Excerpted passage:
— BEGIN —

Crime Library: Criminal Minds and Methods

THE BLACK DONNELLYS: CANADA'S TRAGIC ROUSTABOUTS

Setting the Scene

"You're welcome, Mick, to foreign lands,
Where'er the Celt may roam,
Your caubeen, pipe and blackthorn
Shall find a cozy home."

Rev. James Keegan, You're Welcome, Mick McQuaid

What became known, as "the Donnelly Massacre" was the culmination of a 30-odd years feud between one Irish immigrant family and their Irish immigrant neighbors. It reeks of obsessive pride and prejudice. It is a landmark example of an ancient and bitter religious opposition in one country spreading thousands of miles across an ocean to affect human lives in another.

According to an article that appeared in the Toronto Globe the day immediately following the tragedy, "The Donnelly family, to a marked degree, bore quarrelsome characteristics when they were not fighting among their neighbors, they constantly fought among themselves." It is a description that supports that of Johannah Donnelly, matron of the sparring Gaelic clan that appears in Thomas P. Kelley's Vengeance of the Black Donnellys. In the book, Kelley quotes Johannah as saying, "From the time they could toddle, I taught my seven sons to be foin fist-and-club fighters. Sure, an' 'tis I who taught them how to gouge, bite off an ear and crack in a head with a club; showed them the best way to send a fast punch to the chin."

A local axiom at the time taught, "The farther one lives down Roman Line Road, the tougher one is. And the Donnellys live at the end of the road."

But, many of the citizens with whom they quarrelled in and around Lucan, Ontario, were neither timid nor lily white. Equally headstrong, equally superstitious, equally prejudiced, yes, and equally Irish, they also clubbed and gouged and bit and cracked and kicked. Unfortunately for the Donnellys, they were a mite tougher and unrelenting and, therefore, in being so, disposed their own hides to the harder lesson forthcoming.

The Donnellys were Ireland born. Considering the climate of the Emerald Isle in the latter half of the Eighteenth Century and the fact that nearly all of Lucan's citizens were immigrants from the same county in Ireland the fate of the Donnellys, in retrospect, seemed pre-destined. The "ould sod" they left behind had been torn by a religious animosity that existed since that Protestant Protector, William of Orange, himself, crossed into Roman Catholic Ireland in the late 1100's. After four decades of religious civil war, the situation worsened when, in 1697, Oliver Cromwell's re-design of Ireland land rights left English Protestants the major landlords and the Catholics mere serfs in their own beloved Erin.

"This awful state of affairs was at its worst in (County) Tipperary, where James and Johannah Donnelly came from," reads The Official Donnelly Home Page, which is dedicated to the family's colorful, albeit bloody, saga. "The Roman Catholics' poverty became...abject."

Rebel elements fought back, very much as the Irish Republican Army does in Protestant-owned Northern Ireland today, often with violence. Then, a society called the Whiteboys, its members known only to each other, exacted revenge, sometimes sanguinely, on the anti-papist landlords. But, the revenge only began there, for the all-Catholic Whiteboys judged as the greater devil those of their own religion who patronized the Protestant British who traded commerce with them, bought from them, sold to them, drank with them. These very-much-Catholic citizens, while yearning for a free Ireland, merely chose to abide and live peaceably. But, in the eyes of many of their own faith, they were reputed as cowards and traitors to both their country and God. Pinned with the name Blackfeet, they found themselves outcasts in their own thatched villages; they were forced to escape Ireland in order to avoid chastisement.

— END —

Set problem:
Pull out the stretch of the Black Donnellys article from "THE BLACK DONNELLYS: CANADA'S" through "lives in another.", copying it word for word.

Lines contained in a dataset
— BEGIN —

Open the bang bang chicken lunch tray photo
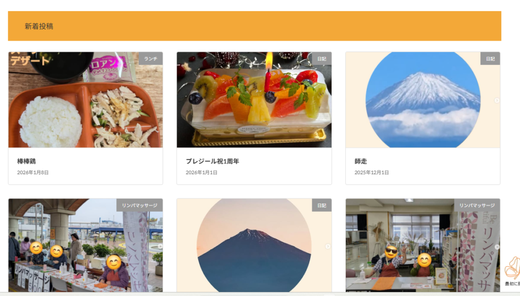520x296 pixels. pyautogui.click(x=85, y=100)
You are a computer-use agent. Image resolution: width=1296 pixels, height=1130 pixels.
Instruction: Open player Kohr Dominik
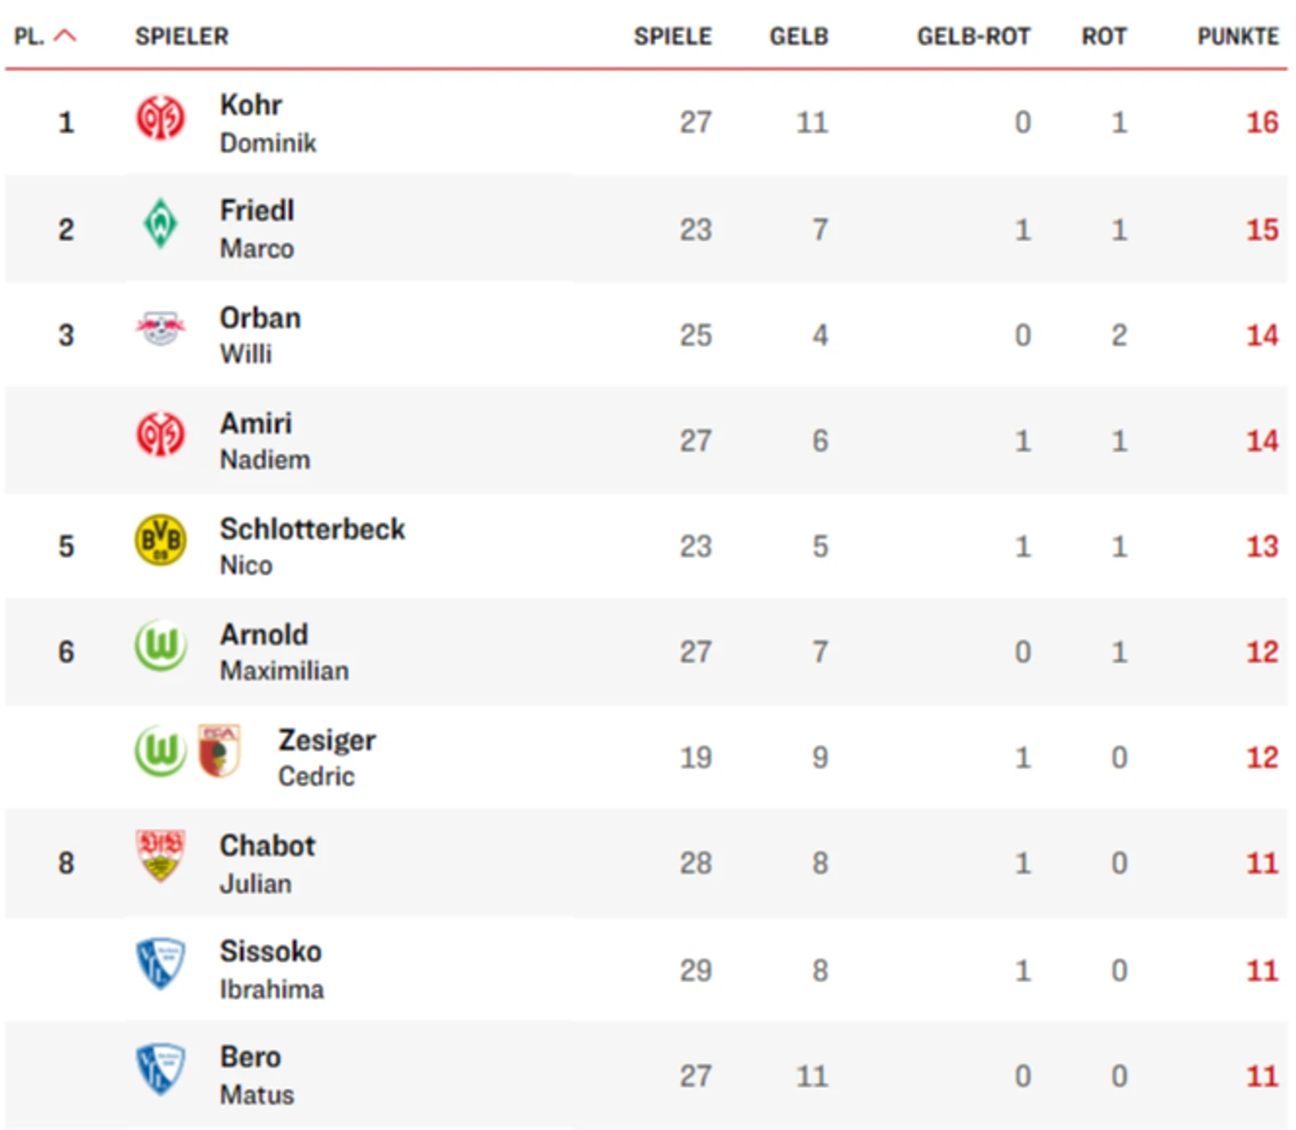[268, 122]
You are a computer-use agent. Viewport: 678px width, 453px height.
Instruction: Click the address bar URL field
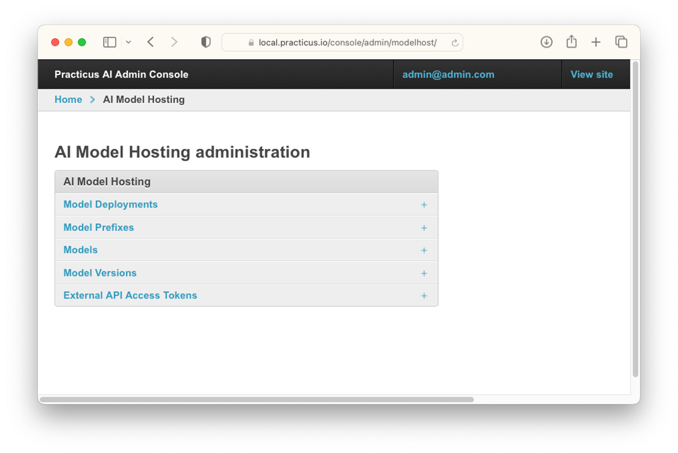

— END —

Exercise output:
THE BLACK DONNELLYS: CANADA'S TRAGIC ROUSTABOUTS

Setting the Scene

"You're welcome, Mick, to foreign lands,
Where'er the Celt may roam,
Your caubeen, pipe and blackthorn
Shall find a cozy home."

Rev. James Keegan, You're Welcome, Mick McQuaid

What became known, as "the Donnelly Massacre" was the culmination of a 30-odd years feud between one Irish immigrant family and their Irish immigrant neighbors. It reeks of obsessive pride and prejudice. It is a landmark example of an ancient and bitter religious opposition in one country spreading thousands of miles across an ocean to affect human lives in another.